Continued to analyze how the traffic was forwarded on NE40E-1 and NE40E-2:
(1) VLANIF 2020 for NE40E-1 and NE40E-2 and the SGSN belonged to the same network segment, which meant that they were in the same broadcast domain. Therefore, when the return traffic arrived at NE40E-2, the MAC address of the SGSN was encapsulated into the packets based on the ARP entry and then the packets were transmitted to Eth-trunk 2.
(2) When return traffic arrived at NE40E-1, the packets were forwarded at Layer 2 based on the MAC forwarding table.
(3) Checked and found that NE40E-1 did not have the MAC forwarding entry corresponding to the SGSN, which caused the packets to be duplicated and sent to three ports. As a result, a lot of duplicate TCP packets were received on the SGSN.
4. Analyzed why NE40E-1 did not have the MAC forwarding entry.
(1) A MAC forwarding entry was learned based on a Layer 2 packet's source MAC address and ingress port after the packet was sent downstream.

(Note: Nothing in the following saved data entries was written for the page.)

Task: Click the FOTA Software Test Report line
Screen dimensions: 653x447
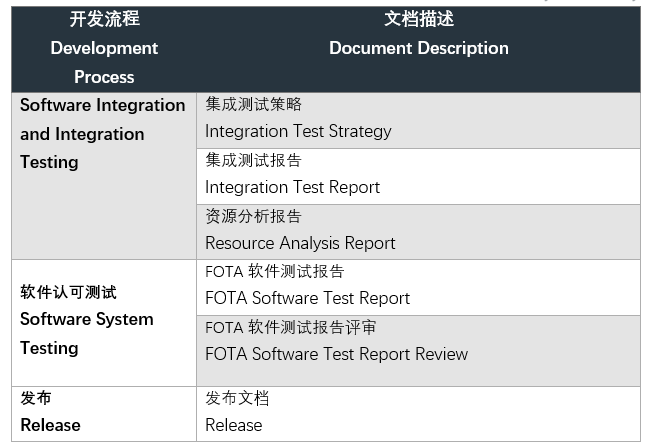Action: 307,298
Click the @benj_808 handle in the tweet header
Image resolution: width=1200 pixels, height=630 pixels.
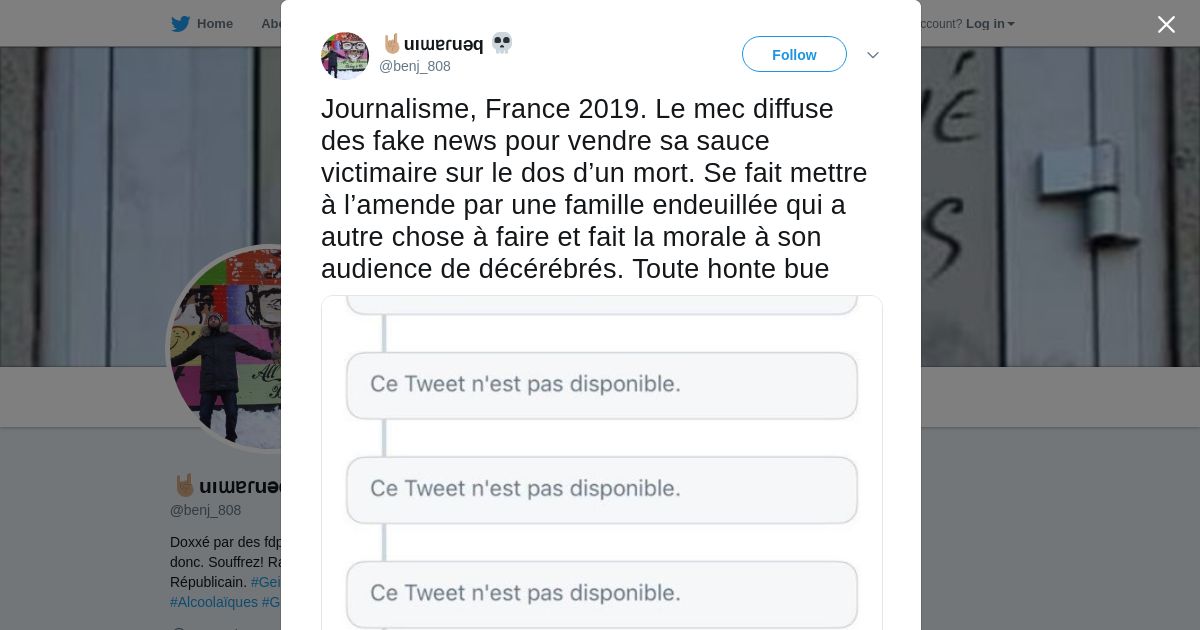[415, 66]
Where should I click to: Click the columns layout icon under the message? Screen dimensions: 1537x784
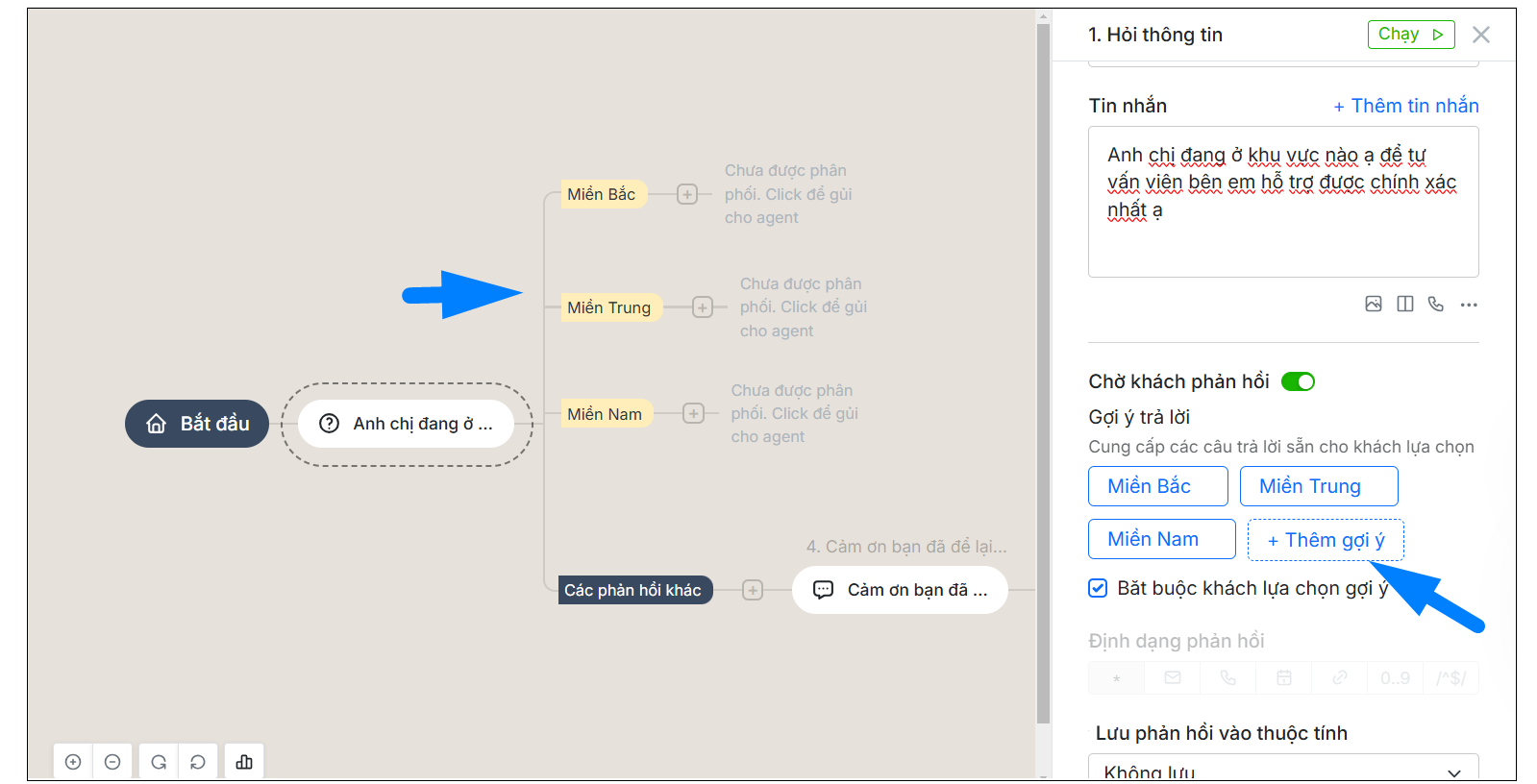click(1405, 305)
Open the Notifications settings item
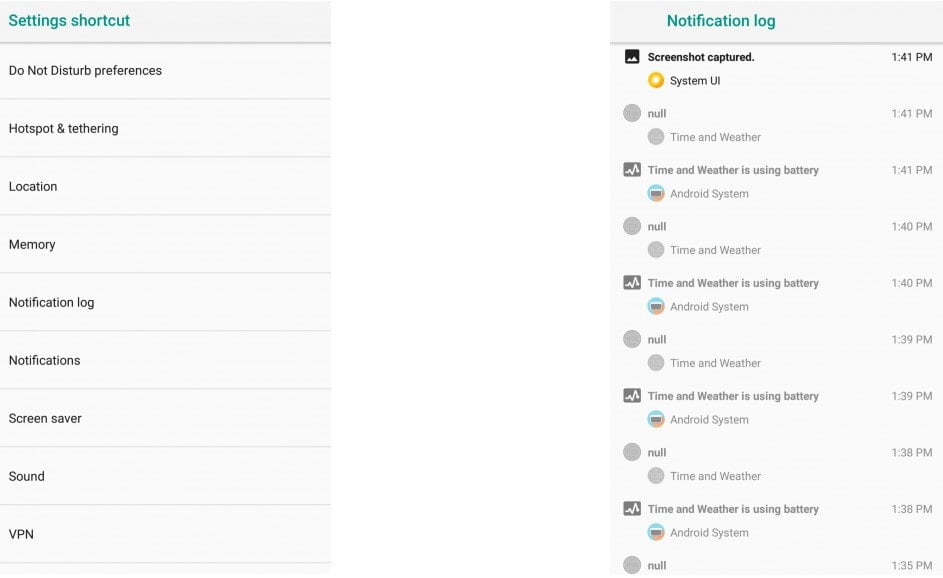 coord(44,360)
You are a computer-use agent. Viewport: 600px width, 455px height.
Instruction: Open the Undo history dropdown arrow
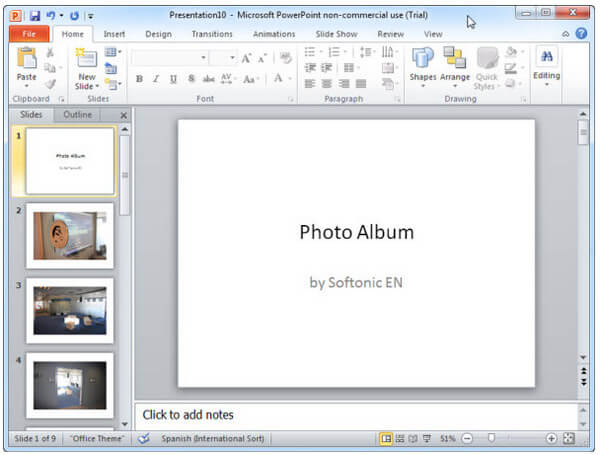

(2) When a packet was transmitted to NE40E-1, its MAC address was terminated and then forwarded at Layer 3. Therefore, the MAC forwarding entry corresponding to the packet cannot be created on NE40E-1.
(3) The SGSN, however, sent an ARP request packet every second for resolution, and the ARP request packet should be broadcast by NE40E-1 to NE40E-2 over Eth-trunk 2. The method could also implement MAC forwarding entry learning, but it failed.
(4) Checked the ARP entry on NE40E-1 and NE40E-2. Found that the ARP entry timestamp was 20 minutes on NE40E-1 and kept decreasing on NE40E-2. Huawei concluded that the ARP request packet was not broadcast by NE40E-1 over Eth-trunk 2.
(5) Performed an Ethernet packet debugging test on NE40E-1 and found that the ARP request packet sent by the SGSN was a unicast packet with its destination MAC address being the virtual MAC address of the VRRP group. The unicast ARP request packet then was terminated at NE40E-1 without being sent out at Layer 2. As a result, NE40E-1 failed to learn the MAC forwarding entry corresponding to the SGSN.